George paused, and looked at Fred, who was grinning. He grinned too. "I wonder what items he has? Let's. Ignore my earlier rant."

XXXXX

 _30 seconds later…_

"What's this piece of parchment doing here?"

"Probably to _write,_ Gred."

"Yeah, but it's in the drawer marked _Confiscated and Highly Dangerous_ _,_ and I don't think Flich just placed it here because he gets worse at old age. Since it just started to write 'Messrs Prongs, Padfoot, Wormtail and Moony, _Purveyors of Aids to Magical Mischief-Makers_ would like to present: The Marauder's Map.'"
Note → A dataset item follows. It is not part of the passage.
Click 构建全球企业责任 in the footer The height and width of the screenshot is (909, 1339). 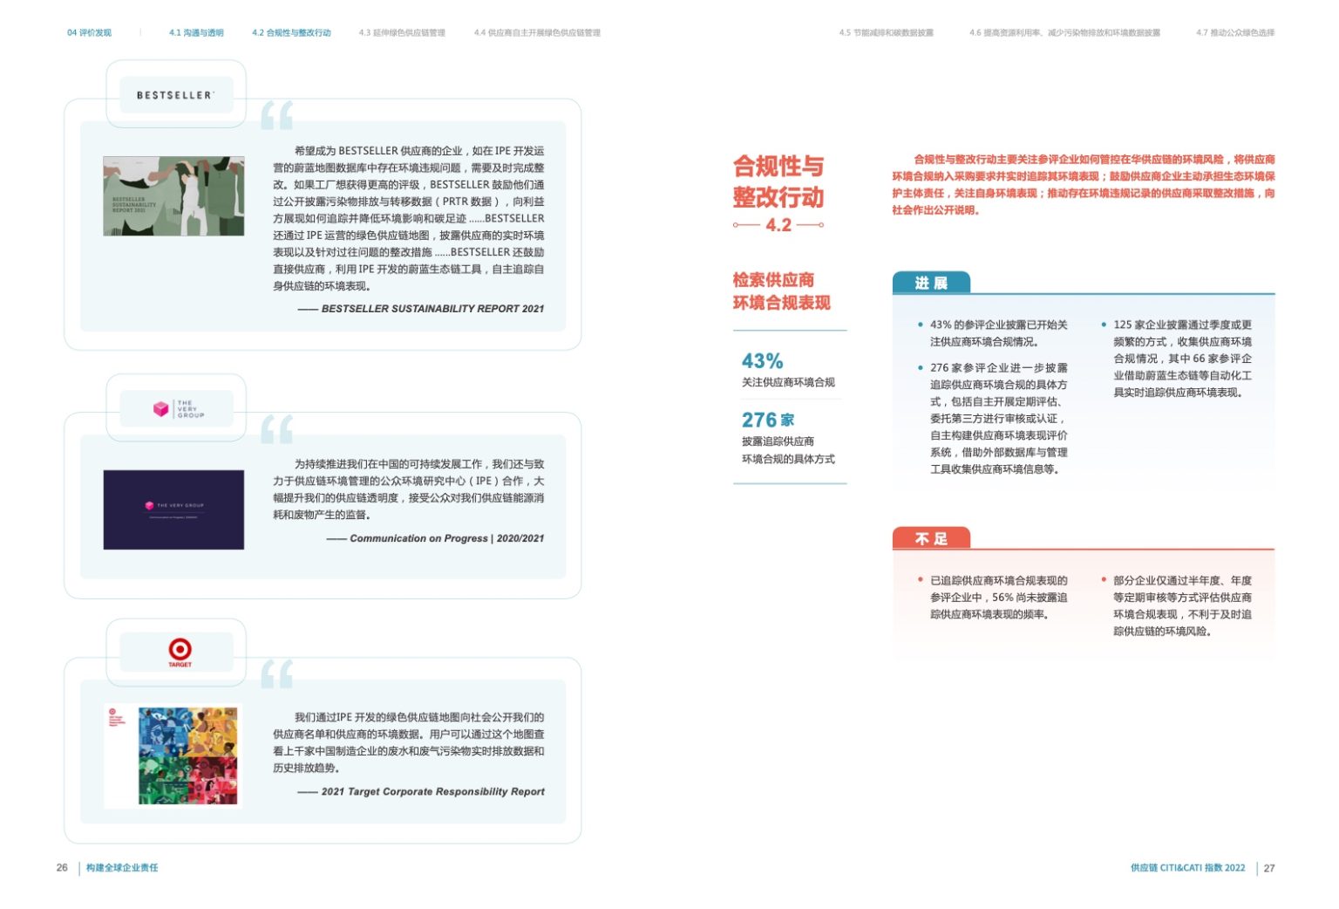pos(122,868)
George stared at Fred. "Are you pulling my leg?"

Fred just showed George the supposedly blank parchment. "No, I'm over here, I can't. Let's just get out of here."

XXXXX

"Prongs, Padfoot, Wormtail and Moony are geniuses. "

"I agree, there's no denying it. I mean, blimey! It's only the title and we don't know how to open it yet, but it is advanced magic."

XXXXX

 _Messr Prongs says to get the password, you need to guess._

"Would it help if we both were currently the greatest pranksters in the school?"

 _Messr Padfoot says yes._

 _Messr Moony says to get the password, Messrs Fred and George should find the synonym of serious, and swear that you are up to no good._

 _Messrs Prongs and Padfoot laughs a lot at Messr Moony's statement._

 _Messr Wormtail says to ignore Messrs Prongs and Padfoot._

 _Messr Moony says good luck._

The twins looked at each other and smirked.

XXXXX

"'I thoughtfully swear that I'll be a great prankster?'"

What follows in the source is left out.